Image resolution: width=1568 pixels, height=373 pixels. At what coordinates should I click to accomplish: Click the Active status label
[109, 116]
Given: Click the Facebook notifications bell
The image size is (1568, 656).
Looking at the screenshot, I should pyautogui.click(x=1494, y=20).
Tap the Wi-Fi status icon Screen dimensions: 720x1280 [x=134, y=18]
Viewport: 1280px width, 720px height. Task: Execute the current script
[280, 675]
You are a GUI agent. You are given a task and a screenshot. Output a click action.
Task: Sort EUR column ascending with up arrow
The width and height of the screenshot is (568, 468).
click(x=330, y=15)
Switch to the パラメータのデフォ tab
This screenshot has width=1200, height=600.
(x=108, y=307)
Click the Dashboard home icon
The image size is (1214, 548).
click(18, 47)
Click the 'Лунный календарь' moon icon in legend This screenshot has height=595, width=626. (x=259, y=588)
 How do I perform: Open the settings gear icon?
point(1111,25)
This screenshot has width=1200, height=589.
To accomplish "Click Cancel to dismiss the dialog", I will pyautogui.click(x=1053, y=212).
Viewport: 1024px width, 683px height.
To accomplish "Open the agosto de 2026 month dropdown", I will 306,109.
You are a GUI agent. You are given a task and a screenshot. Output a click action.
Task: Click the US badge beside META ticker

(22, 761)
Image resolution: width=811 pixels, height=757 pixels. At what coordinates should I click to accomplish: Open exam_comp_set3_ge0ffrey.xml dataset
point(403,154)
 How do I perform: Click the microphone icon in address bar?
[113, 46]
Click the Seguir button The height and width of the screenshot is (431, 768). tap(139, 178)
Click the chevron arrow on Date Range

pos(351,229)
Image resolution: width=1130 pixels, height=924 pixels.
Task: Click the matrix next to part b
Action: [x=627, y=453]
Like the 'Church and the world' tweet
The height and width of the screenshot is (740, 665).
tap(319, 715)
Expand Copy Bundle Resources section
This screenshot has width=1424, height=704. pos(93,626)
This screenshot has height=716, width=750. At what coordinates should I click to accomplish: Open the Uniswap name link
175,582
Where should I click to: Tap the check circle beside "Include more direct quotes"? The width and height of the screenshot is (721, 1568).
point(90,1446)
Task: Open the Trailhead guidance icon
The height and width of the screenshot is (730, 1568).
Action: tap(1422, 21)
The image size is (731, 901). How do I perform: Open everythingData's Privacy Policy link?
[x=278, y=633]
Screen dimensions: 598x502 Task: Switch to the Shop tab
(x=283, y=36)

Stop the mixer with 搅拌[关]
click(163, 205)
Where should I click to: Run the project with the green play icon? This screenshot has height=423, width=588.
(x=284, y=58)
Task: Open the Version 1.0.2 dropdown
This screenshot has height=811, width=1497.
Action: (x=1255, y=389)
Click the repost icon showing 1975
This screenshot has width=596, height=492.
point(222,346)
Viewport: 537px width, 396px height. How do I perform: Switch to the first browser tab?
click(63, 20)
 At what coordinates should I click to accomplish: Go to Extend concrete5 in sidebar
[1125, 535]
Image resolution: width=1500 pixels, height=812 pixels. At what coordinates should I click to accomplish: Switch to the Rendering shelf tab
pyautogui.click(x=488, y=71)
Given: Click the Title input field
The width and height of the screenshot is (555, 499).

------------------------------------------------------------------------

GOAL OF THE EXERCISE → The stopping point is the line containing "Given: Click the Facebook notifications bell". Reproduce exactly every line of the material from the first through that one.

WORKED SOLUTION →
Image resolution: width=1568 pixels, height=373 pixels. At what coordinates should I click to accomplish: Click the Active status label
[109, 116]
Given: Click the Facebook notifications bell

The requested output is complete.